── STORED DATA

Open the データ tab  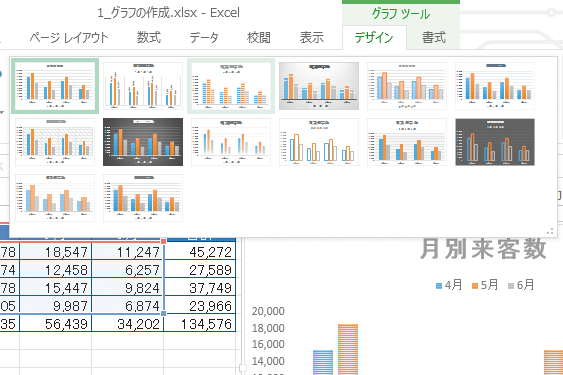(204, 37)
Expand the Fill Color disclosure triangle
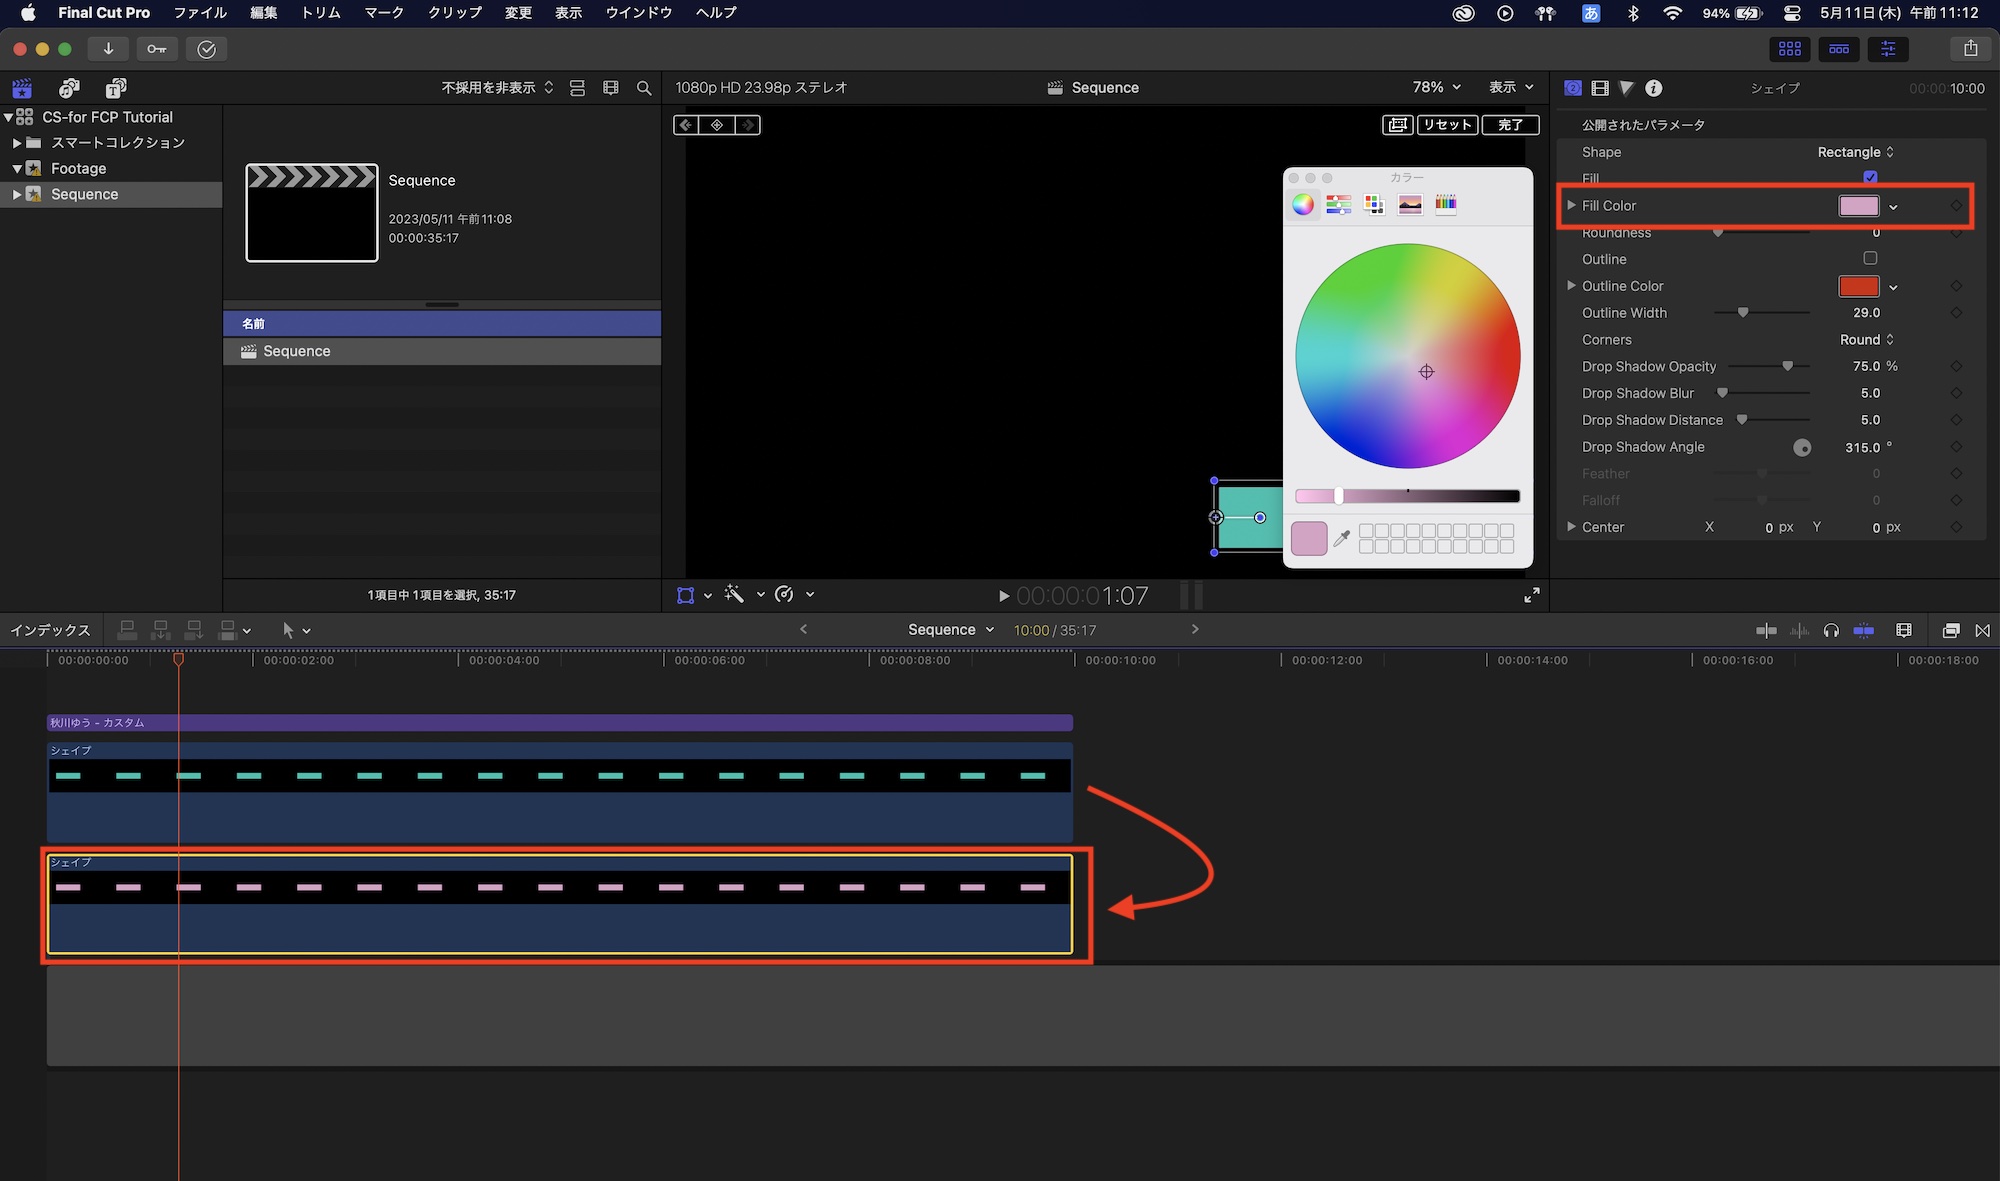 click(x=1571, y=205)
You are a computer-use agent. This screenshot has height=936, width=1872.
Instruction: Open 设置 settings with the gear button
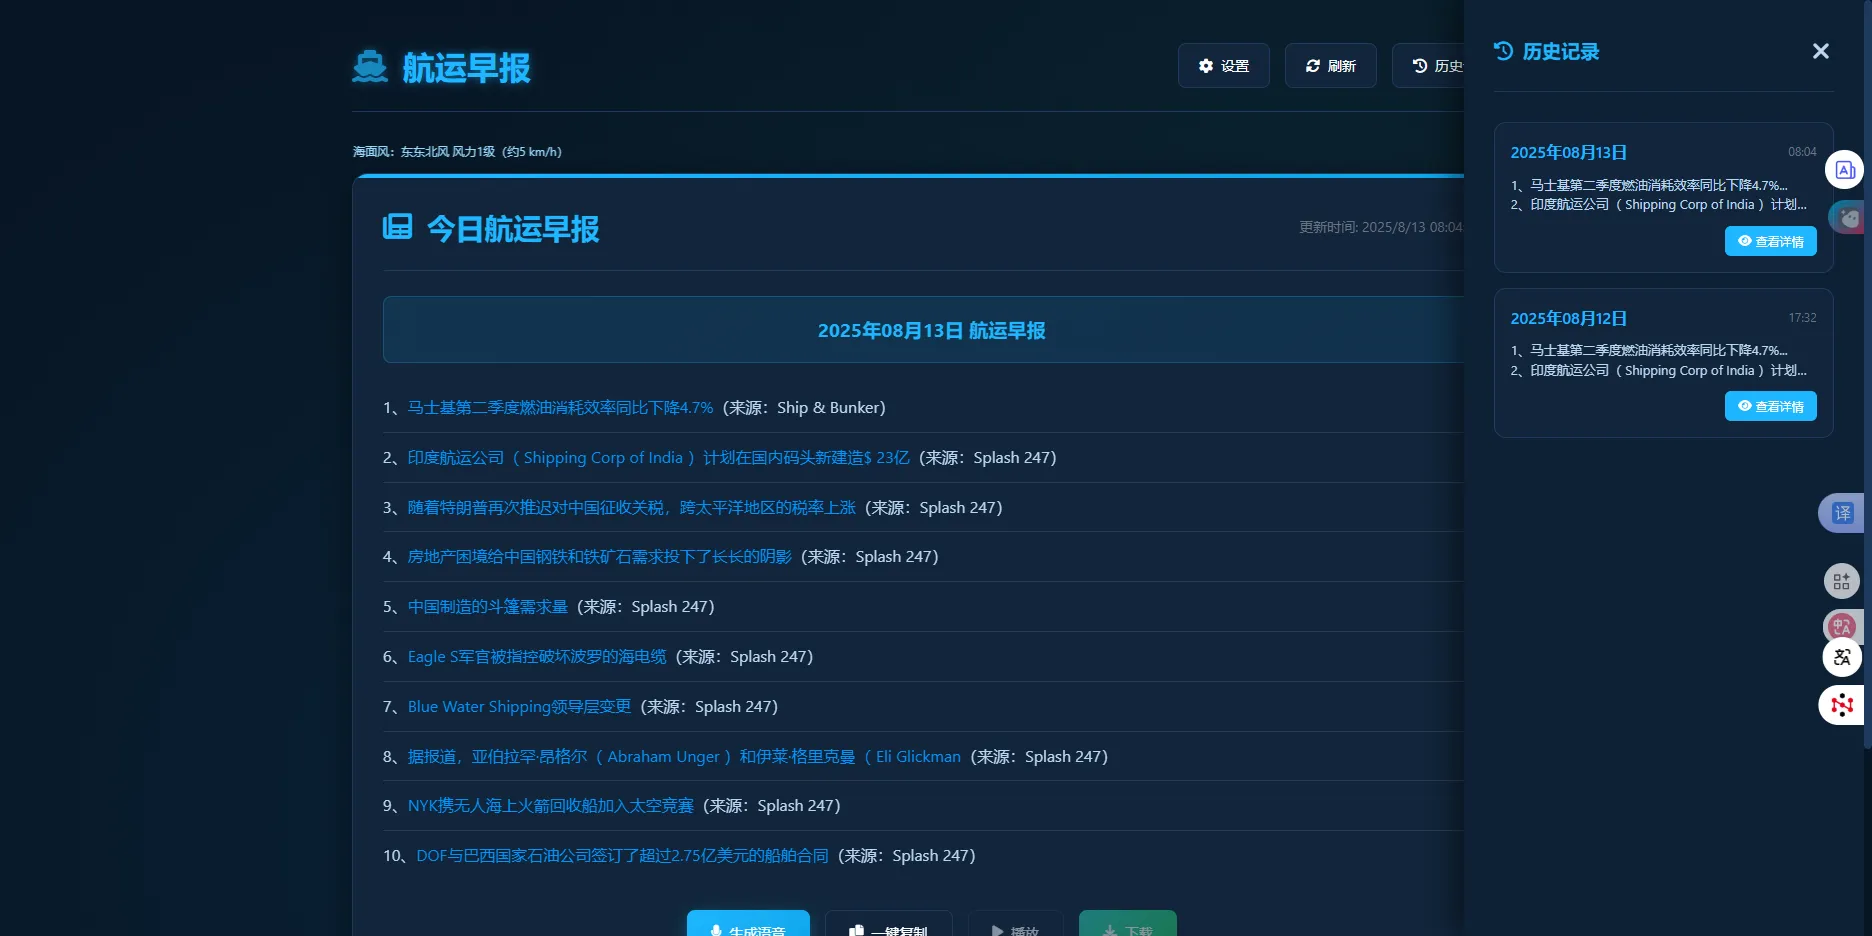tap(1223, 66)
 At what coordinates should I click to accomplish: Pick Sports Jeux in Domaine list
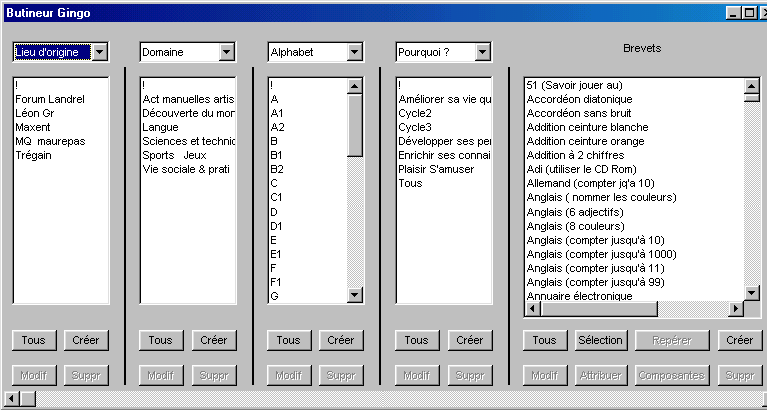pyautogui.click(x=175, y=155)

────

Can you update the records from the line holding "Expand the Fill Color disclosure triangle" through the end of the records, inclusive, so that "gear button" becomes "cog button" and everything else stays the same? Give back only those lines, leaving out the pictures.

EXPECTED ANSWER:
Expand the Fill Color disclosure triangle
 click(x=1571, y=205)
You are a computer-use agent. This screenshot has height=936, width=1872.
Instruction: Open 设置 settings with the cog button
tap(1223, 66)
 At what coordinates should I click to accomplish: Pick Sports Jeux in Domaine list
pyautogui.click(x=175, y=155)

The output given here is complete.